Di era industri 4.0 dewasa ini, teknologi, informasi, dan komunikasi sangat mudah untuk diakses. Berbagai informasi dari mancanegara dengan mudah kita dapatkan hanya melalui sebuah teknologi bernama internet. Karena kemajuan teknologi, kita sebagai bangsa yang menjunjung tinggi nilai demokrasi pun mendapat sarana yang mudah untuk berekspresi di depan umum, misalnya melalui media sosial. Namun, kemudahan tersebut ada kalanya membuat kita menjadi terlena dan tidak bijak dalam menggunakannya sarana yang ada. Misalnya di sosial media banyak sekali ditemui beragam hate speech maupun hoax yang muncul dari oknum-oknum yang tidak bertanggungjawab sehingga merugikan orang lain atau membuat orang lain yang membacanya menjadi tidak nyaman. Untuk melindungi kepentingan-kepentingan digital, dirumuskanlah UU ITE yang saat ini tengah hangat diperbincangkan. Pasalnya, banyak masyarakat yang mempertanyakan bagaimana eksistensi UU ITE di Indonesia. Apa yang sebenarnya menjadi sasaran dari Undang-Undang Nomor 11 Tahun 2008 yang sesekali dapat berubah menjadi boomerang yang menyerang pelapornya.

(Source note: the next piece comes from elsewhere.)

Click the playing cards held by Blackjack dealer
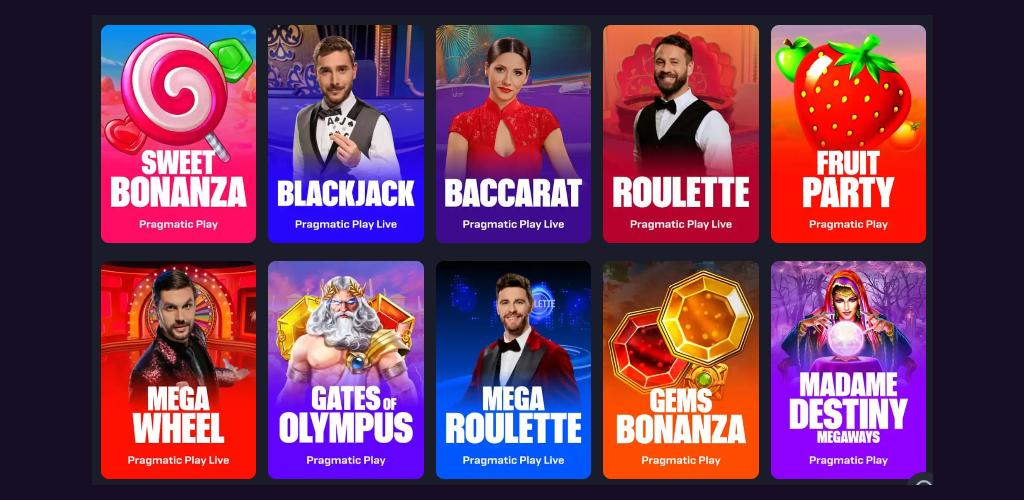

1. Bagaimana mekanisme menyampaikan pendapat atau berekspresi yang bijak di media sosial?
Perlu kita sadari bersama bahwa negara Indonesia merupakan negara yang sangat heterogen, mulai dari suku, agama, ras, bahasa, budaya, hingga pendapat dan kepentingannya. Selain itu, jumlah penduduk Indonesia juga sangat banyak, yaitu 278.752.361 jiwa per 25 April 2022 oleh Worldmeter, total penduduk tersebut merupakan 3,51 persen dari total penduduk dunia. Berdasarkan dua keterangan tersebut, dapat kita bayangkan akan banyak kepentingan yang berbeda-beda dan ada banyak hak yang harus dilindungi. Media sosial menjadi sarana yang mudah menjangkau banyak orang, sehingga sering digunakan sebagai wadah untuk mengekspresikan pendapat atau mengkritik sesuatu. Alasannya sederhana, yaitu agar banyak orang tahu mengenai apa yang sedang dikritik dan mungkin dapat memperoleh banyak dukungan. Namun, tidak jarang juga terdapat sebagian masyarakat yang tidak sepakat dengan kritikan yang dilontarkan di media sosial, atau kritikan tersebut menyinggung sebagian pihak. Pihak-pihak yang merasa dirugikan ini kemudian membuat laporan bahwa kritikan yang tengah ramai itu melanggar ketentuan dalam UU ITE. Untuk menghindari hal-hal semacam ini, kita perlu mengetahui batasan-batasan dalam berekspresi di media sosial, batasan-batasan tersebut meliputi hal berikut:
a. Tidak menyinggung SARA
Seperti yang kita ketahui bahwa Indonesia sangat kaya akan suku, agama, ras, budaya, dan bahasa. Hal-hal tersebut merupakan hal yang sangat sensitif bagi bangsa Indonesia karena Indonesia lahir dan terdiri atas perbedaan-perbedaan tersebut. Jika kita menyinggung salah satu saja dari banyaknya kesensitifan itu, maka dapat mengancam perpecahan di kalangan masyarakat.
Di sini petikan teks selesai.